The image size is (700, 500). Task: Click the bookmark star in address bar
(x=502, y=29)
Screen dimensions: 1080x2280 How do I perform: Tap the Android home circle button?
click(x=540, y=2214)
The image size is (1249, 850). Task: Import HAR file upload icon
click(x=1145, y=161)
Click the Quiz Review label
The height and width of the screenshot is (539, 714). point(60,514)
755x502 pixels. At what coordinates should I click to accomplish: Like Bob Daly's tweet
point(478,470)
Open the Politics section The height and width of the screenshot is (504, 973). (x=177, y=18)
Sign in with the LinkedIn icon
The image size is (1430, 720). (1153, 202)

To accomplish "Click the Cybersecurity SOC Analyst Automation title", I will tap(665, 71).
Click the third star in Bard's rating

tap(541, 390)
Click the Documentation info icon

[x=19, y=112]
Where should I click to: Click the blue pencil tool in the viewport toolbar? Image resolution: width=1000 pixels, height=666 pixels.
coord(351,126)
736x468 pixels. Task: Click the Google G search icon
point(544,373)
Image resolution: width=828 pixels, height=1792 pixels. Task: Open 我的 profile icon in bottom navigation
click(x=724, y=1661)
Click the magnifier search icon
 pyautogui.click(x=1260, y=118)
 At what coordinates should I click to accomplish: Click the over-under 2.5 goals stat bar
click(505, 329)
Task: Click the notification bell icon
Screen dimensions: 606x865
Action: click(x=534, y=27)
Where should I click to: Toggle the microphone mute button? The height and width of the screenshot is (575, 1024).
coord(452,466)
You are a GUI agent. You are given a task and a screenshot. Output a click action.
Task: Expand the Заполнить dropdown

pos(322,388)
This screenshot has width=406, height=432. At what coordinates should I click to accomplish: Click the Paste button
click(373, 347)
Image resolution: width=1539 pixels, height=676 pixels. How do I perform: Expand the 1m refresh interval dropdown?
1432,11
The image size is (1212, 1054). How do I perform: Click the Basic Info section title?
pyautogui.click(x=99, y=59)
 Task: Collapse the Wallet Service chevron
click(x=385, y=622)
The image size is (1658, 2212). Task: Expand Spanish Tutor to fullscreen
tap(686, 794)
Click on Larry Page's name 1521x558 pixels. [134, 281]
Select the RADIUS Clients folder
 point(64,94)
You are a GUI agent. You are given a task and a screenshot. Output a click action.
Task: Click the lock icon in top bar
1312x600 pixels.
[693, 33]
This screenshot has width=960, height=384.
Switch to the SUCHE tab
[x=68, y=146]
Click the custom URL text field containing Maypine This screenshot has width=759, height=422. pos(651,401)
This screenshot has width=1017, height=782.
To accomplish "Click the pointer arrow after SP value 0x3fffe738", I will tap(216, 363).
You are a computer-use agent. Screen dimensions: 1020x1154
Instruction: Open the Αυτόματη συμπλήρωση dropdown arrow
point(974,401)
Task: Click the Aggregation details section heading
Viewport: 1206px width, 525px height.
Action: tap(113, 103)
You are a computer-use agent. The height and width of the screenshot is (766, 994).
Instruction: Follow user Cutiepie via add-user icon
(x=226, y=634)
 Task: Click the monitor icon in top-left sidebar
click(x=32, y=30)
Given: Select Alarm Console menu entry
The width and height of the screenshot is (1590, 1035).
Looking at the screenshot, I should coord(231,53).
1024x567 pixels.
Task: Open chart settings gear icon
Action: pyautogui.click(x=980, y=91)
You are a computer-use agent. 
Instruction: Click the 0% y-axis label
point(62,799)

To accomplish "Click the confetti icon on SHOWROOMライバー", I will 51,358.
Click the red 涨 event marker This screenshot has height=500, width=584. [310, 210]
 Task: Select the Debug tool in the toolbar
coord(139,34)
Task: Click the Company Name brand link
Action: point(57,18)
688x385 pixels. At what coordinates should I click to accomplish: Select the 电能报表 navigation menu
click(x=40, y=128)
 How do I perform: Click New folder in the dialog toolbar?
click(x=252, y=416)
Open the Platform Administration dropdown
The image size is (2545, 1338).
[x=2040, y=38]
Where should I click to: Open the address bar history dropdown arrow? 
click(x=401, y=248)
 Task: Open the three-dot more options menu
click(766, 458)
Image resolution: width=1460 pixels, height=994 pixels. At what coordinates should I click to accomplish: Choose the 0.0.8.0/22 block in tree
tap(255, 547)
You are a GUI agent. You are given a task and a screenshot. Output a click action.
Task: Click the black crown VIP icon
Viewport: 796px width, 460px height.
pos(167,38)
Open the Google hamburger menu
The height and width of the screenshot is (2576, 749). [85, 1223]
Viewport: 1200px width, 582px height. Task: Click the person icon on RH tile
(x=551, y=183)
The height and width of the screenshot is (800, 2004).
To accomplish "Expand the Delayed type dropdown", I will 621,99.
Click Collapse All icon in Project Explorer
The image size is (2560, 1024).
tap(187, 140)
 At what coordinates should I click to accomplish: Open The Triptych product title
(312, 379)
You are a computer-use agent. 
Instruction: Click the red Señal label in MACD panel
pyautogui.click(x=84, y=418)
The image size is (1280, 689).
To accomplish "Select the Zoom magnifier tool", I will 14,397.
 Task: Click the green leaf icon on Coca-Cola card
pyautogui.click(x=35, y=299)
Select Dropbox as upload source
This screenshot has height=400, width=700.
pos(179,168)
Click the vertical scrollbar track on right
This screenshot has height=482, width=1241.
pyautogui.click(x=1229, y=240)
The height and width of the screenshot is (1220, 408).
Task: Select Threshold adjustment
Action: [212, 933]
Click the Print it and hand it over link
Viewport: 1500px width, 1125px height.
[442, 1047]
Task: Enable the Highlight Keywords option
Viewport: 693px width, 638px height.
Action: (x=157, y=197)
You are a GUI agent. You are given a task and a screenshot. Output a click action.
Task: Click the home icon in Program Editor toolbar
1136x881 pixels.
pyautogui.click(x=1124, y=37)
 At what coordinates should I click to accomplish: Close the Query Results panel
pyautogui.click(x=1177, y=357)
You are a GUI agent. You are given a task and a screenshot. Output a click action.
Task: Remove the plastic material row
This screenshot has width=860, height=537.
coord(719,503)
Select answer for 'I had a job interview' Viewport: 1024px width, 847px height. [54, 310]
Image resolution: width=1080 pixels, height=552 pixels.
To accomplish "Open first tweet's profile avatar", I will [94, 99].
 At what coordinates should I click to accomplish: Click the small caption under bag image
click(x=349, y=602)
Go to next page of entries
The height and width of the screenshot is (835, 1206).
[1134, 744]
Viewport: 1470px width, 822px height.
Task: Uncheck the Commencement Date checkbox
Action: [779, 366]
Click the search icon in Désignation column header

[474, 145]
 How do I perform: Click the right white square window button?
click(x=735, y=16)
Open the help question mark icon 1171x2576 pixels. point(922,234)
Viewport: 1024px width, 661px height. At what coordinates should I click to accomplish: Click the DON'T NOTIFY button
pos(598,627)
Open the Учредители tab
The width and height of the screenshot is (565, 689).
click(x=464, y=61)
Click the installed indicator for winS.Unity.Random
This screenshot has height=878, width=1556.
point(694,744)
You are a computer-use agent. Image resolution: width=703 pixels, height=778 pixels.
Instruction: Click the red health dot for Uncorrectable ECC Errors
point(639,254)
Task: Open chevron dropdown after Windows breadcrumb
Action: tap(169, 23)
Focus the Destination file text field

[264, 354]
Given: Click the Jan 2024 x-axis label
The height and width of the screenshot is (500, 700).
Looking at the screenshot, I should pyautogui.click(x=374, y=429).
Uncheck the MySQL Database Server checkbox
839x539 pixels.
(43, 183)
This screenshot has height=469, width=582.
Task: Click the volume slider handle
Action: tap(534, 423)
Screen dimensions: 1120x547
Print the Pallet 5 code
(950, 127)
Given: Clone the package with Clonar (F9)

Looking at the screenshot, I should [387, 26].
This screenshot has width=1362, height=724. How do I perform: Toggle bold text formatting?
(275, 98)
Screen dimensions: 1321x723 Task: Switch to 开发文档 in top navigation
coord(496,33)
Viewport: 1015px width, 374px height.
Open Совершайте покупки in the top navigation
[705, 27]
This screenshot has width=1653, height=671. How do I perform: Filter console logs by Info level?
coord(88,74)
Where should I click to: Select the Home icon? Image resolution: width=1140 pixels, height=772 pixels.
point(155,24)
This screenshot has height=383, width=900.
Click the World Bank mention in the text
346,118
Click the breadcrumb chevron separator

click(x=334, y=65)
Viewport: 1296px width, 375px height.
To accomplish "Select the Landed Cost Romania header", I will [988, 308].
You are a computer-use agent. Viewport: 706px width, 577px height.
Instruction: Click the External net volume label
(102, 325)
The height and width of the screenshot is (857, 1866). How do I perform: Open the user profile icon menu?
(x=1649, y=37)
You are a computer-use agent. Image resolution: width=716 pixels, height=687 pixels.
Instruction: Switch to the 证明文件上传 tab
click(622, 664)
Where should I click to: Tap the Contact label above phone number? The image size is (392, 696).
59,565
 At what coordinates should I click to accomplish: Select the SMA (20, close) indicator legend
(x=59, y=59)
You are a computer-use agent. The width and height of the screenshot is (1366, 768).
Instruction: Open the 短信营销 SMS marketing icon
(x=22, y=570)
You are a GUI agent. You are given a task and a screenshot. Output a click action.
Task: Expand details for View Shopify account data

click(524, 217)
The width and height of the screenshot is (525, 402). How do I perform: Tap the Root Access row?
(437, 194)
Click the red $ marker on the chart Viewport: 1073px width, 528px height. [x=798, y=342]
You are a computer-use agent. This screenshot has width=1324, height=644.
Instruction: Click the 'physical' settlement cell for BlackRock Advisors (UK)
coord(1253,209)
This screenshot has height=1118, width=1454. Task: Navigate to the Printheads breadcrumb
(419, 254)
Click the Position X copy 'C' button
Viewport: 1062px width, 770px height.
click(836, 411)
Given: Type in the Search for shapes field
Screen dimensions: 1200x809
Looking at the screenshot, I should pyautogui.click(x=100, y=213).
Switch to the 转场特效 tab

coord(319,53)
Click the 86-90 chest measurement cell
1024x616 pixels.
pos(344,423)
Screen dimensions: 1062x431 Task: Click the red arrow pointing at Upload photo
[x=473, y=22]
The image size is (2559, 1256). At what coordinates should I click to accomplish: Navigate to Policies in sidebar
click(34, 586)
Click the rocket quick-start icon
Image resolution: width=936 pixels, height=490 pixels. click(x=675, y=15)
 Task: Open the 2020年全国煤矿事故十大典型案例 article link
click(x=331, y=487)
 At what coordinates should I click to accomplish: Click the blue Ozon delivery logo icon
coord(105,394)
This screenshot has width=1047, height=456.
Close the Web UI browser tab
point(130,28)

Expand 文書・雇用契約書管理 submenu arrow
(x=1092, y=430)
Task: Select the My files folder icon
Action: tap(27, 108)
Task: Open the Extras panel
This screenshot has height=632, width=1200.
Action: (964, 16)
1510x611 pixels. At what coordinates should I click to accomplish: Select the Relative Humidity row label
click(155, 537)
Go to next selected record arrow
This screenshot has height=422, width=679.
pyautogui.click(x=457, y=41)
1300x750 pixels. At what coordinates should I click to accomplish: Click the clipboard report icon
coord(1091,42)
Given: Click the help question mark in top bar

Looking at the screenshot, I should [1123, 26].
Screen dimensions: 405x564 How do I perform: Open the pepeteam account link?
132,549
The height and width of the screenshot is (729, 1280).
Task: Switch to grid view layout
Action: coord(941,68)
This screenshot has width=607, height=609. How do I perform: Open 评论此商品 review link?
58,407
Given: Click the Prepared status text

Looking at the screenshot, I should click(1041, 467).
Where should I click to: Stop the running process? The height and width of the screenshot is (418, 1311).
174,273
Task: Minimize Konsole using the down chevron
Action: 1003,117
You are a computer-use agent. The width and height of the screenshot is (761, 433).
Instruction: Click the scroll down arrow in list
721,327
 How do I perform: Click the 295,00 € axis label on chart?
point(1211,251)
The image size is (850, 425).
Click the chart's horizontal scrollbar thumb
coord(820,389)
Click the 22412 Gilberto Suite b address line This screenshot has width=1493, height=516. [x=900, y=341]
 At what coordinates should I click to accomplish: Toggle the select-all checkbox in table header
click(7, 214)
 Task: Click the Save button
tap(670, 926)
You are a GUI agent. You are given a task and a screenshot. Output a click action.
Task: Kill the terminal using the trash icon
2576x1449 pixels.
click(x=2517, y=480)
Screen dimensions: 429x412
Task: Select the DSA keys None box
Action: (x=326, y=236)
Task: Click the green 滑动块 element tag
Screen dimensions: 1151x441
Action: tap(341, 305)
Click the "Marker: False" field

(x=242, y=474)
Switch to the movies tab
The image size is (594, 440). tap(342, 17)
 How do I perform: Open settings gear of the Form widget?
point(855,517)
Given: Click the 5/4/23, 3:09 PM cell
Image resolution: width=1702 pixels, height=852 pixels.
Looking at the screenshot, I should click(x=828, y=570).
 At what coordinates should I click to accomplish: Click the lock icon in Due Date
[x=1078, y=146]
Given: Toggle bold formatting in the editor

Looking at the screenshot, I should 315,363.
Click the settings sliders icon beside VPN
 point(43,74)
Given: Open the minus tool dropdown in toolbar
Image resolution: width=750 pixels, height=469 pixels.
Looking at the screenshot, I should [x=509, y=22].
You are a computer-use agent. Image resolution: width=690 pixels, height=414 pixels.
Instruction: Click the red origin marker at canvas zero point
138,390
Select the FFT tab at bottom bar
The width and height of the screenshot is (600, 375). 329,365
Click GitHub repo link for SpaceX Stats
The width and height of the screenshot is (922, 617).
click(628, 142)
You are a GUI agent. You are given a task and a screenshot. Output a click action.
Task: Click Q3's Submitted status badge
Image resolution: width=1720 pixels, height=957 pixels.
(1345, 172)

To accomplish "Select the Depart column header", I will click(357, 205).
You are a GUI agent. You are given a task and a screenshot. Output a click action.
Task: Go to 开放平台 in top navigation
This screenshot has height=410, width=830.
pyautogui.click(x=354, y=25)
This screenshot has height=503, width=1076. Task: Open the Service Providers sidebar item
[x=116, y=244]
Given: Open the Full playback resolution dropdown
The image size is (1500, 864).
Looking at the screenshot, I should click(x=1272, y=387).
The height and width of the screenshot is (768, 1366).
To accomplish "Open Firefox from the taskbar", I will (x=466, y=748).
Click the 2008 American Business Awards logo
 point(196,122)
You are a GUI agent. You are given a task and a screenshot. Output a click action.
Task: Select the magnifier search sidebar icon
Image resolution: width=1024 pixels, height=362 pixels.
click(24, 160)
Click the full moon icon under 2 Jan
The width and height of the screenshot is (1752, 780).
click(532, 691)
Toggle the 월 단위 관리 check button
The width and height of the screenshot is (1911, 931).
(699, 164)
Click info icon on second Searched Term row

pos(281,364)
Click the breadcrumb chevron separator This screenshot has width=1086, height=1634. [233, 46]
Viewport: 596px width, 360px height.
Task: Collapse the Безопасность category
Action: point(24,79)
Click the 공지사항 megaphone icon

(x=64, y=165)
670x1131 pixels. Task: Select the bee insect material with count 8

ASSIGNED TASK >> Copy every line of the data where "material" is found.

TASK ANSWER >>
Task: Remove the plastic material row
670x1131 pixels. Task: Select the bee insect material with count 8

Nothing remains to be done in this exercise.